Они часто ссорились. Эндрю и Хелен Хиллиард набрасывались друг на друга с таким остервенением и ненавистью, что в конце концов эти стычки свели мать в могилу. Нет, конечно же, она умерла от чахотки, но семейные ссоры здоровья ей не прибавили. Хелен Хиллиард таяла на глазах и умерла, проклиная ненавистного мужа.
Серина до сих пор не могла понять, кого из них она любила больше, если вообще любила. Порой ей казалось, что она ненавидит их за бесконечные перепалки и драки, но в глубине души продолжала любить – ведь они были ее родителями. И ее сердце разрывалось от горя, когда она металась от одного к другому или когда они старались вырвать ее друг у друга, как разъяренные собаки кость.

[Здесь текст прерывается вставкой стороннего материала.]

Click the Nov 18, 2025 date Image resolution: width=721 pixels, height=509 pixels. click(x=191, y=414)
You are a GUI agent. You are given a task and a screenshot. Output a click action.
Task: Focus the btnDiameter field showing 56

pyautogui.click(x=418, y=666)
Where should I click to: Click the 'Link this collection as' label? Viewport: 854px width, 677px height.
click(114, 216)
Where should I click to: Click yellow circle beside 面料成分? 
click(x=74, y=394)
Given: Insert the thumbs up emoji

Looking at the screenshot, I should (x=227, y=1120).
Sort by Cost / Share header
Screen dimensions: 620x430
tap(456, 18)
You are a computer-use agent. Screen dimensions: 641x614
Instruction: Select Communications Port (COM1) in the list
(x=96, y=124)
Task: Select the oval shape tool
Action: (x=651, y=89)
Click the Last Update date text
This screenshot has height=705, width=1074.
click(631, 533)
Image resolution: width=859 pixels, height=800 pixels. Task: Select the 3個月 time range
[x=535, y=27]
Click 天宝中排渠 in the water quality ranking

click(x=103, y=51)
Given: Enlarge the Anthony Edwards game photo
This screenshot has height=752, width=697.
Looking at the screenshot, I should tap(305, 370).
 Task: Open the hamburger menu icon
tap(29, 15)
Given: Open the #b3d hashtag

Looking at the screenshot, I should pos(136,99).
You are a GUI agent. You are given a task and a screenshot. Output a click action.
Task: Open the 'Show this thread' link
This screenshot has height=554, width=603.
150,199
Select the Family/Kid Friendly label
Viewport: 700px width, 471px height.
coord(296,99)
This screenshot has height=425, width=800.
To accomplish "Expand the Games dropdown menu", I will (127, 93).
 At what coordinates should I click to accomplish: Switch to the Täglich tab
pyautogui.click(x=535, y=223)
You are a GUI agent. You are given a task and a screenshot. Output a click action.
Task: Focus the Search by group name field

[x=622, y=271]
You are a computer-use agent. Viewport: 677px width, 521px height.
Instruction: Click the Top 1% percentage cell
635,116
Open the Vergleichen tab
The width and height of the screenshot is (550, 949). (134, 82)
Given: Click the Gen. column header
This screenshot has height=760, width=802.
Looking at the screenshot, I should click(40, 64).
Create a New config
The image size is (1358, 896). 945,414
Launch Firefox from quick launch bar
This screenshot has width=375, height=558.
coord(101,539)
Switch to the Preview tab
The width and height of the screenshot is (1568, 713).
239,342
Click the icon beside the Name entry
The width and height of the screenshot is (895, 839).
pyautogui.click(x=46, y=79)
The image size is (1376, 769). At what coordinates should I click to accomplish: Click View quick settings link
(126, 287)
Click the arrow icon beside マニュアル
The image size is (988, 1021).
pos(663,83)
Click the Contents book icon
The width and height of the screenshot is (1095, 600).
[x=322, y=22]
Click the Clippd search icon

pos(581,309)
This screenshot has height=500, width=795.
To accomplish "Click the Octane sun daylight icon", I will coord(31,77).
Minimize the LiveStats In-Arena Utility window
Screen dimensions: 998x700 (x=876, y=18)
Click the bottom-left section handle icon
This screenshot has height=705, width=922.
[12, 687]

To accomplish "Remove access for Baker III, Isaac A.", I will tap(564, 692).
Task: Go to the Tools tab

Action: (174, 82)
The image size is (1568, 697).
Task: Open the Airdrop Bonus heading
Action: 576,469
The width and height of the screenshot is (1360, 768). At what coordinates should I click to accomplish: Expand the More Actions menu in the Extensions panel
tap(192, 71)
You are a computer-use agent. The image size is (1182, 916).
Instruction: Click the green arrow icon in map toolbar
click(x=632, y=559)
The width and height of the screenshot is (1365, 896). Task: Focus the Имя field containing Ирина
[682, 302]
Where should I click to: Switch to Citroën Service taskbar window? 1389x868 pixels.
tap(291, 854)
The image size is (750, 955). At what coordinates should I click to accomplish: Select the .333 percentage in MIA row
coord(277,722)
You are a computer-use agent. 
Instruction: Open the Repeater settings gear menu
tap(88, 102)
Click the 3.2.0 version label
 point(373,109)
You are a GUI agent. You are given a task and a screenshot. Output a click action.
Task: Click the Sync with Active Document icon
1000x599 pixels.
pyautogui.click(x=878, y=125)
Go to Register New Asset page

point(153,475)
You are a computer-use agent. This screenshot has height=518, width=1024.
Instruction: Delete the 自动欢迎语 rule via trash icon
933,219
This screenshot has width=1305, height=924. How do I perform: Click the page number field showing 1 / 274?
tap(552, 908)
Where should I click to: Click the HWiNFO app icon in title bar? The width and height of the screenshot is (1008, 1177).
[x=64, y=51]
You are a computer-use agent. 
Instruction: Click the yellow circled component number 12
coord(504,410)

«Господи, как я устала от всего этого», – подумала она, проводя рукой по глазам. Все кончено. Больше не будет ни криков, ни ссор – они оба в могиле. Отец умер три дня назад (или больше?), а мать – уже пять лет. Может, теперь они ссорятся там, в царстве теней, – кто знает? Серина невольно вздрогнула и беззвучно заплакала. Слезы потекли по ее щекам, и она зажала рот рукой, сдерживая рыдания. Надо раз и навсегда стереть из памяти то время.
В камине осталась только зола и горстка углей. Она разожжет огонь, но сначала оденется.
Сырые простыни – плохая защита от холода, но все же лучше, чем ничего. Она принялась рассматривать грязные мятые тряпки, бывшие совсем недавно элегантным бархатным платьем. Что ж, другого платья у нее нет.
Она поморщилась, наливая ледяную воду из кувшина в миску. Мыла нет, но холод освежит ее и прояснит разум. Нога все еще болит, но синяк посветлел и рана затянулась. Она смыла грязь с ног и рук, а волосы скрепила гребнем на затылке.
Утреннее омовение отнюдь не улучшило ее настроения, теперь ее мучил голод. Страшная тайна гнетет ее. Уж лучше умереть, чем жить с таким бременем на душе. Да еще и быть пленницей какого-то бродяги.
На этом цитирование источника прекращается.